Шрифт:
Нет Петербурга.
Есть город октябрьского ветра…
Долго сидит Гулявин, и в матросских упрямых глазах бегают желтые огоньки, и мысли буравит все то же: «Землю всю перестроить надо. По-настоящему. По-правильному, чтобы навсегда без войн, без царей, без буржуев обойтись! Ленин башковит! Как это у него выходит? Ничего не потеряем, кроме цепей, а получим всю землю».
И от этой мысли захватило дыхание.
Видел перед собою всю землю, большую, круглую, плодоносную, залитую солнцем, мир бесконечный, богатый, широкий, и мир этот для него, Гулявина, и прочих Гулявиных, и когда бросал взгляд на свои смоленые руки, казалось, что на них звенят ослабевшие цепи.
Нажать разок — и лопнут, и нет их.
Вставал лениво и шел в Совет на атласный диван.
По дороге окликали гулящие барышни:
— Кавалер! Дай папироску!
— Матросик, пойдем со мной!
Но хмуро теперь смотрел на них Гулявин и мрачно ругался в ответ. Не до баб было.
Глава четвертая. Ветровой июль
Июль был душным, тяжелым и ветреным.
Хлестало ветровыми плетьми по граниту, носило на мостовых едкую, горькую пыль, забивало глаза, стискивало горло.

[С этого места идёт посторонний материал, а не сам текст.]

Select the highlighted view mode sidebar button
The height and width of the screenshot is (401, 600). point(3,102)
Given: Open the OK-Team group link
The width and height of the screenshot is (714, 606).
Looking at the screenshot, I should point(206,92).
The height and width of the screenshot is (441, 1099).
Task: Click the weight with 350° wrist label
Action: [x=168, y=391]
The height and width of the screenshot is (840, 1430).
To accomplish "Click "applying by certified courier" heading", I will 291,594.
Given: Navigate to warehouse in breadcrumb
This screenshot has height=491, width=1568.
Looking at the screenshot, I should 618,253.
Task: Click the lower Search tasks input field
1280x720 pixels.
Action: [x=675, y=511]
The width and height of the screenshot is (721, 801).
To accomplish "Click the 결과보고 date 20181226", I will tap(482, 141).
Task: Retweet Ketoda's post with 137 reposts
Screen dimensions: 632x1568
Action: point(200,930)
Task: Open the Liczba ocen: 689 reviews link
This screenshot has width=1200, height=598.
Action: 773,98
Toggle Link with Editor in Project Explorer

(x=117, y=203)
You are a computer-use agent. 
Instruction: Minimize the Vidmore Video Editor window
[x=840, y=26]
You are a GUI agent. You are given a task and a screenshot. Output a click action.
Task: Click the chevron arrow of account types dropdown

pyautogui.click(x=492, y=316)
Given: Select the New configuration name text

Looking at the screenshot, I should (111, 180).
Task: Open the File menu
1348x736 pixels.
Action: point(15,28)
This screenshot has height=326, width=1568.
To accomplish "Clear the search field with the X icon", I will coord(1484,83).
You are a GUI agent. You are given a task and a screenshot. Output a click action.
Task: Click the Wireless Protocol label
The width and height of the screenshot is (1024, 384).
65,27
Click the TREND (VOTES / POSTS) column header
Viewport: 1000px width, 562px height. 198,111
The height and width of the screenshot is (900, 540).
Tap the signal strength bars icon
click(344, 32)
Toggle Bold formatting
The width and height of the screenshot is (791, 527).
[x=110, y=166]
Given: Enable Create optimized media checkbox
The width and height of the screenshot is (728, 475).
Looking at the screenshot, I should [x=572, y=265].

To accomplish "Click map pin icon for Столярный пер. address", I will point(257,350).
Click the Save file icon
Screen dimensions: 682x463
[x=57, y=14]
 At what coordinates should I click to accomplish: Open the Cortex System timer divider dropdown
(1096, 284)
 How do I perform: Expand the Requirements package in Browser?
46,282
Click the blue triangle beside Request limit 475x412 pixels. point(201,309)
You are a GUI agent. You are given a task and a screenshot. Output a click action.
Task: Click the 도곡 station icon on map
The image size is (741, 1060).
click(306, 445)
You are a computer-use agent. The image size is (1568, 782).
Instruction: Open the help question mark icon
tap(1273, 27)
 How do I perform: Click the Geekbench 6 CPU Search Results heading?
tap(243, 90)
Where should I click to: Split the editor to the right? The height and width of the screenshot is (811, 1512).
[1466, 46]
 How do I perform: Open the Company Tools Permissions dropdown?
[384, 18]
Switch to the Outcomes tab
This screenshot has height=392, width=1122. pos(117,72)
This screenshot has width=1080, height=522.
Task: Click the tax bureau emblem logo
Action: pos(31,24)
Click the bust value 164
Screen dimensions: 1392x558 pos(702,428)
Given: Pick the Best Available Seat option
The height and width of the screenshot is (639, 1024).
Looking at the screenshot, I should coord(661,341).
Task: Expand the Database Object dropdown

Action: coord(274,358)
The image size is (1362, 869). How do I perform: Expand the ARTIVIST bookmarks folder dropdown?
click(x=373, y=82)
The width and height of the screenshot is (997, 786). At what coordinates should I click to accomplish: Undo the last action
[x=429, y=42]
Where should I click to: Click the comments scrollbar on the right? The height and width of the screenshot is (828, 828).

Рождали ветры смятение и глухую бурлящую ярость.
Гарнизон Петербурга — солдаты, матросы, рабочие — почувствовал впервые свою силу перед лицом актеров, неврастеников и адвокатов.
Уже не программа требовала — бушевала блестками молний стихия, и в раскаленном воздухе дышали ветры и грозы.
И с утра поползли по улицам, ощетинясь штыками, волоча тупорылые пулеметы, полки, отряды, толпы, шеренги.
Понеслись, рыча, по проспектам грузовики, а над грузовиками — шуршащие страстью и местью шелка:
ДОЛОЙ МИНИСТРОВ-КАПИТАЛИСТОВ!
ДА ЗДРАВСТВУЕТ НЕМЕДЛЕННЫЙ МИР!
А по тротуарам толпилось разодетое море, и на лицах, сквозь зеленую бледность и злобу, ползали презрительные усмешки.
— Хамье на престол всходит!
— Взлупят!
— Давно не пороли! Спины зажили, вот и дурачатся!
Дурачатся?
А если у Гулявина и тысяч Гулявиных не сердце — уголь жаркий в груди и жжет и палит гневом и вековою наросшею ненавистью?
Но в душном лете расплавился, рассосался призрак восстания.
И как хрупкий снег петербургской зимы некогда впитал без остатка безумную кровь декабристов и январскую рабочую кровь, так в июле мягкий асфальт и раскаленные торцы выпили большевистскую.
Среди дня на Литейном, на Гороховой зарокотала стрельба неизвестно откуда.
Пулеметы посыпали улицы свистящим свинцом, и на мостовой забились тела в предсмертных конвульсиях.
С панелей, по домам, в подворотни, теряя палки и шляпы, метнулось разодетое стадо с воплями, с воем, давя друг друга.
А на смену ему из-за всех углов юнкера, офицеры, ударники.
Эти твердо знали, что делать, и работали по плану, гладко.
На перекрестках задерживали автомобили и демонстрантов, отнимали знамена, винтовки и пулеметы, уводили в подворотни и тяжело били окованными концами прикладов.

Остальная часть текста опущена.